#### O QUE FAZER:
Segundo a Boa Vista, quantos pedidos de retirada de dados o texto sobre o Cadastro Positivo informa?

#### TEXTO DA PÁGINA:
****************************************

Por outro lado, os pedidos para retirada de dados somam 360 mil, segundo a Boa Vista, um dos quatro birôs registrados pelo BC como gestores de banco de dados (GBDs) do Cadastro Positivo.

"Com a entrada de informações de telecomunicação, estimamos que 9 milhões de CPFs novos entraram no mercado, com a possibilidade de ter acesso ao crédito. Bancos e empresas de varejo que vendem a crédito não tinham acesso a essas pessoas. São pessoas que não são bancarizadas, mas que têm emprego, pagam suas contas de telefone", destaca Dirceu Gardel, presidente da Boa Vista.

Gardel também afirma que há um esforço dos birôs de buscarem outras fontes de informações. Segundo ele, a Boa Vista tem hoje dados de todos os setores da economia, e utiliza também informações geográficas e pedidos de crédito no mercado. A empresa tem ainda cerca de 120 mil clientes que consomem produtos relacionados ao Cadastro Positivo, como o próprio acesso ao score de consumidores.

Efeitos

Mesmo que o Cadastro não esteja "completo", BC e os birôs já encontram efeitos positivos. Em pesquisa divulgada nesta quarta-feira (19), com cerca de 2 mil consumidores, a Boa Vista reportou queda média de 10,4% das taxas cobradas no crédito pessoal não consignado, mesmo resultado apontado para redução média do spread nessa operações no relatório do BC de maio de 2021.

O BC comparou tomadores de crédito com pontuações baseadas no Cadastro Positivo com aqueles que ainda não estavam cadastrados no banco de dados. A queda média chegou a 15,9% para os tomadores em que a diferença de score foi maior com e sem a inclusão no Cadastro Positivo foi maior. "Por outro lado, não se observou efeito estatisticamente significante nos spreads para os tomadores que apresentaram diferença negativa", disse o BC, na época.

A pesquisa da Boa Vista também apontou que 41% dos entrevistados melhoraram sua nota de crédito nos últimos dois anos, período que coincide com a adesão automática ao Cadastro Positivo. A Serasa Experian chegou a uma conclusão semelhante ao comparar a pontuação de crédito com ou sem o Cadastro Positivo: mais de 40% da população foi "beneficiada".

Mesmo com o ciclo agressivo de alta da taxa básica de juros, o presidente da ANBC, Elias Sfeir, avalia que o Cadastro Positivo pode atenuar o aumento do custo final dos tomadores de empréstimos ao atuar sobre os spreads bancários. "Cerca de 35% do spread está ligado à inadimplência. E os nossos estudos já mostraram que o Cadastro Positivo tem o potencial de reduzir em até 42% essa fatia do spread", detalha.

Sfeir relata ainda que o Cadastro Positivo foi fundamental para os bancos levarem adiante um enorme programa de renegociação de crédito durante a pandemia de covid-19, sem comprometerem suas carteiras. "Uma consistência maior de informações possibilitou separar quem estava com problemas por causa da pandemia e quem já tinha problemas anteriores. Por isso a inadimplência continua perto do piso histórico do indicador", completa.

A Federação Brasileira de Bancos (Febraban) concorda que o Cadastro Positivo é um dos fatores que podem estar contribuindo com uma inadimplência mais baixa desde o início da pandemia, mas considera difícil separar o efeito específico da iniciativa nas taxas, especialmente porque ainda está em "fase inicial", com poucas informações, fora as bancárias.

****************************************

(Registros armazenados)
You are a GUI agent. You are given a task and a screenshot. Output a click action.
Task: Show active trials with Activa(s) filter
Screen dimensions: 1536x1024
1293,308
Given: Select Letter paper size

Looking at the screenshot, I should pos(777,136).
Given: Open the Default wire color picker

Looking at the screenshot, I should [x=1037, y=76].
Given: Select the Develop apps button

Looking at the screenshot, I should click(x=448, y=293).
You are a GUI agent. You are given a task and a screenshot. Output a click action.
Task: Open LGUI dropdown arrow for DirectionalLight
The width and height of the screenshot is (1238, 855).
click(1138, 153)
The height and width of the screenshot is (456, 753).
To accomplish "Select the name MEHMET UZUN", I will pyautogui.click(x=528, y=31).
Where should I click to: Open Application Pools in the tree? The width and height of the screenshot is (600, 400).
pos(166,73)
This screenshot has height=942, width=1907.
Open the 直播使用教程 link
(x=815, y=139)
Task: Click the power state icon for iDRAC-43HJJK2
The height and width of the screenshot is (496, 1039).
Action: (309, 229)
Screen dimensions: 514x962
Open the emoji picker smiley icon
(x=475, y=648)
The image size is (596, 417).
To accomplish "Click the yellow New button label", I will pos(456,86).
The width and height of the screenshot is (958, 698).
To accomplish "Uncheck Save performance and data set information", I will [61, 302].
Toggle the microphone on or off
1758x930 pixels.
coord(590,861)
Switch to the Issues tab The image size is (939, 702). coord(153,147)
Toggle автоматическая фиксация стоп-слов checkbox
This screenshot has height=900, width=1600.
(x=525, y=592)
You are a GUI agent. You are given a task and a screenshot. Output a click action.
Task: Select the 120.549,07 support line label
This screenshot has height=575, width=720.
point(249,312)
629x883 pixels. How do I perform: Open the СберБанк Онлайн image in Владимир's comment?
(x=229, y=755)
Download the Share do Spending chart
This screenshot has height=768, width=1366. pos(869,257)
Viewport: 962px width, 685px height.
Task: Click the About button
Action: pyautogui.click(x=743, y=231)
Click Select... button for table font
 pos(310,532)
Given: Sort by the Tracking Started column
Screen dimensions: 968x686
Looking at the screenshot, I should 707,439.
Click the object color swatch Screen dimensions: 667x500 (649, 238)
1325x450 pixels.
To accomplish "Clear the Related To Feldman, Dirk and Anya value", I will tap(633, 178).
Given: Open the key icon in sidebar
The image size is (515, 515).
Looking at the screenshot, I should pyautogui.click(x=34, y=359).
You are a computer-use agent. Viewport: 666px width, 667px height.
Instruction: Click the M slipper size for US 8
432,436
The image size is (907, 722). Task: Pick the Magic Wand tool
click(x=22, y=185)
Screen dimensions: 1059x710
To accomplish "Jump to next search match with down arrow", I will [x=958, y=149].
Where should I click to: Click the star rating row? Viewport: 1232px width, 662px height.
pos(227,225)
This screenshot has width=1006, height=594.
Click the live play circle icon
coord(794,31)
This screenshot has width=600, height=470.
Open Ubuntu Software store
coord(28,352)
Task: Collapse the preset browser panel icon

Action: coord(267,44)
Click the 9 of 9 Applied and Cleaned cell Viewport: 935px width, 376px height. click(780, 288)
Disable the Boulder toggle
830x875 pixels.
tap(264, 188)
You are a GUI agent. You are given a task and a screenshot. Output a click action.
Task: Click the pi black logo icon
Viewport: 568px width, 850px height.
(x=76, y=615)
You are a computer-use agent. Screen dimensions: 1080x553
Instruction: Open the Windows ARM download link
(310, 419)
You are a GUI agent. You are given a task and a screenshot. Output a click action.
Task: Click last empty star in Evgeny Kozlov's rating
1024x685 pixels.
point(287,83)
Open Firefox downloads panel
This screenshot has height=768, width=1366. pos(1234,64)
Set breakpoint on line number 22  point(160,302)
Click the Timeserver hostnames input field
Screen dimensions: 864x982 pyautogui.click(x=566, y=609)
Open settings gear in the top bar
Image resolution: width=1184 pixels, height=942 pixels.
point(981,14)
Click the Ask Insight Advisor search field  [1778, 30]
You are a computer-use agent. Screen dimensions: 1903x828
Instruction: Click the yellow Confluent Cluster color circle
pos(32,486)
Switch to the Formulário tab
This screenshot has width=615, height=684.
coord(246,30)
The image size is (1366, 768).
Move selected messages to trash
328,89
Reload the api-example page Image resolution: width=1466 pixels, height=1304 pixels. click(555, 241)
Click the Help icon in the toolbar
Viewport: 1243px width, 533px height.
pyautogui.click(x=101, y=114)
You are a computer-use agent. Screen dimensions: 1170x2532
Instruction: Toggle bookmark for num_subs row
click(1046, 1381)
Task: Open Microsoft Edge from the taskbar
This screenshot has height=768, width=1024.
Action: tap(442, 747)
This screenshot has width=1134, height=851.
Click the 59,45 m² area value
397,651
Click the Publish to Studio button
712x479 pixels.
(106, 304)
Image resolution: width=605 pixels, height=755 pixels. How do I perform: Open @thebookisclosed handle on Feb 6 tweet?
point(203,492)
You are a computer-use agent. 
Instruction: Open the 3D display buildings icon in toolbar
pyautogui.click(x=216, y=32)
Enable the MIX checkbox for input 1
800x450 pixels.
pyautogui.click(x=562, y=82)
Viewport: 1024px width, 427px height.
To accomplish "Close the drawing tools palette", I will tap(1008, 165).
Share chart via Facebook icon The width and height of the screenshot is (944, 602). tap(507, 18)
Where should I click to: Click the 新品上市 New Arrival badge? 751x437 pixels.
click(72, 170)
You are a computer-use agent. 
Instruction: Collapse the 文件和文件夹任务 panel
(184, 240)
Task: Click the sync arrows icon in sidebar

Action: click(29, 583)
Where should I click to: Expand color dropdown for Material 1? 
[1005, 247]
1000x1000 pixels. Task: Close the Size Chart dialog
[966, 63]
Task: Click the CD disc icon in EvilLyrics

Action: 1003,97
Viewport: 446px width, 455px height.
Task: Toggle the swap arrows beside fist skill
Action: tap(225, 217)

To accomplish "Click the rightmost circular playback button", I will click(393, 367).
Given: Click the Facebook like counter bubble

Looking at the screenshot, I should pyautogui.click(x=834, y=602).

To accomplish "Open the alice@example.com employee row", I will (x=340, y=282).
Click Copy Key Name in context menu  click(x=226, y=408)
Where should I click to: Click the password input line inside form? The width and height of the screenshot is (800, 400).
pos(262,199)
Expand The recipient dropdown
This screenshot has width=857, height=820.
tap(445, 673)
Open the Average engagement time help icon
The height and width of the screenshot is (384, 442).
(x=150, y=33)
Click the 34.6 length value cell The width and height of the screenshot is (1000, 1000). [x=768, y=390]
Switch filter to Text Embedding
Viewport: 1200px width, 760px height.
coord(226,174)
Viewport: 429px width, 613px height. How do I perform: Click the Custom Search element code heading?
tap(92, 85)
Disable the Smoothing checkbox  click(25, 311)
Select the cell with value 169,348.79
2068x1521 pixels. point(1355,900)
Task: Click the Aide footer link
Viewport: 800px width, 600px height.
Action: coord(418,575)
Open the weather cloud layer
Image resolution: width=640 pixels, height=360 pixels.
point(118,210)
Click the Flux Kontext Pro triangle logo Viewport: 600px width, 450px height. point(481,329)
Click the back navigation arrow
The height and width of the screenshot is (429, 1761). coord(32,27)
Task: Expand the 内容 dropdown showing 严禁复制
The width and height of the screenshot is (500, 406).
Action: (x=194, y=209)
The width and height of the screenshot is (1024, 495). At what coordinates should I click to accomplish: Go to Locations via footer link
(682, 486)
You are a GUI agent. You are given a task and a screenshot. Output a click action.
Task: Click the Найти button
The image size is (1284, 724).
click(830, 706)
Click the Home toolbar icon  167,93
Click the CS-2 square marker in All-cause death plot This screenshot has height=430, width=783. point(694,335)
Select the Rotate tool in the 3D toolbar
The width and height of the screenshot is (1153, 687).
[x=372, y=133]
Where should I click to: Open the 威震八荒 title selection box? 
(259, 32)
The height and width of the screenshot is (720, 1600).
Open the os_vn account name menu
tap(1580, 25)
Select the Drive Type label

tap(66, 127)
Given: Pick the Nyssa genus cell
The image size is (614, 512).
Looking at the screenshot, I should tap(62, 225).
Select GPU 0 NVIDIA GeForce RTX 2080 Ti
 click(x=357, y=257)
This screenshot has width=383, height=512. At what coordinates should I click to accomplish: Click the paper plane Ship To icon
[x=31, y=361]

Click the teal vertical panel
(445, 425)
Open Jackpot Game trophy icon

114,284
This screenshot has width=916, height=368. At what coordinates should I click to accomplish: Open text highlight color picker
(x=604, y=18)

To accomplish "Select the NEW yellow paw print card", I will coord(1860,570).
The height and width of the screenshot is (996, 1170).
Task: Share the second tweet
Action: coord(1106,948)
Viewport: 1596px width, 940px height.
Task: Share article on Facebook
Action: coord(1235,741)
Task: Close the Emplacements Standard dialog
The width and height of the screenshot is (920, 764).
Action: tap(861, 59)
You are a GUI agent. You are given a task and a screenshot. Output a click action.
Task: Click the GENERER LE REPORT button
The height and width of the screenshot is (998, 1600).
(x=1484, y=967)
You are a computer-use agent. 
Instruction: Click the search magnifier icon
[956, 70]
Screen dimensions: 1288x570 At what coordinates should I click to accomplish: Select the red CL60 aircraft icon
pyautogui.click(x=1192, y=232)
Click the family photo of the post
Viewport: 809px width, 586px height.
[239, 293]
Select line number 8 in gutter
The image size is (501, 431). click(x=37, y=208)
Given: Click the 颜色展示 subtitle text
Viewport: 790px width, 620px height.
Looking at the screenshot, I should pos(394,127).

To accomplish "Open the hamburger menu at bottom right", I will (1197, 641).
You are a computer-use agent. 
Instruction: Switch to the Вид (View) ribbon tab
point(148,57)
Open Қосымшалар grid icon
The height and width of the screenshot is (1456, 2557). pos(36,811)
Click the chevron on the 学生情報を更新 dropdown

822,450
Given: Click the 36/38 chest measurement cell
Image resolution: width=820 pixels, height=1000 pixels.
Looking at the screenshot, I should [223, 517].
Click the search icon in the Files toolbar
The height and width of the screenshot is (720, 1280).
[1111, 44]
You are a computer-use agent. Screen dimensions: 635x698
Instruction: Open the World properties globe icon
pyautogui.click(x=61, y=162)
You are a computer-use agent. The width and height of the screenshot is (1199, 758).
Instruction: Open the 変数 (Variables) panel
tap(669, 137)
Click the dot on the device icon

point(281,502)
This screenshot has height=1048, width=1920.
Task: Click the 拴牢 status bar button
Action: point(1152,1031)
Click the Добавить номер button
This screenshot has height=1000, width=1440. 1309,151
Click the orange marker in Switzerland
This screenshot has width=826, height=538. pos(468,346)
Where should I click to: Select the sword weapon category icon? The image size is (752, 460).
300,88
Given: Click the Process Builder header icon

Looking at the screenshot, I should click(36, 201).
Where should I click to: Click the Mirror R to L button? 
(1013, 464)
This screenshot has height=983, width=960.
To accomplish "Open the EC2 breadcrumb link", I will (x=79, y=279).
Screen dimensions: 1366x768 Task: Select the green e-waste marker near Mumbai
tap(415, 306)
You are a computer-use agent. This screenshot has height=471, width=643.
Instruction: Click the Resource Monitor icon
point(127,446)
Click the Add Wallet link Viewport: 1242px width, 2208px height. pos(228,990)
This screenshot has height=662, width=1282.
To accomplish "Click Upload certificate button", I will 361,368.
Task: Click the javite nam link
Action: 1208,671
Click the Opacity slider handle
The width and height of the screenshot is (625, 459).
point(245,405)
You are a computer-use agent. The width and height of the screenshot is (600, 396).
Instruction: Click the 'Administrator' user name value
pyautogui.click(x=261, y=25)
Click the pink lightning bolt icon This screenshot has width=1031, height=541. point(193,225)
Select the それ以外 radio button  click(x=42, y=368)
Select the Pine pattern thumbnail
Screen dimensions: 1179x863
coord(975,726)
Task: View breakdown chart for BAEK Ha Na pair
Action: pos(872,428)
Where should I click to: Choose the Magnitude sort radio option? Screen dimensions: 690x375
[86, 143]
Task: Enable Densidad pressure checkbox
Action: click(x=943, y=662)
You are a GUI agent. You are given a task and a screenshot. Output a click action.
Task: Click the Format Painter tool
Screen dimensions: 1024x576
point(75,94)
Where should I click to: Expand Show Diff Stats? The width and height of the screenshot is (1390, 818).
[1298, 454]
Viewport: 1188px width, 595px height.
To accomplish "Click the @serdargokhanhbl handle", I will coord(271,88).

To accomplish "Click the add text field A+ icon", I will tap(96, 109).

****************************************

#### RESULTADO DO EXERCÍCIO:
360 mil pedidos.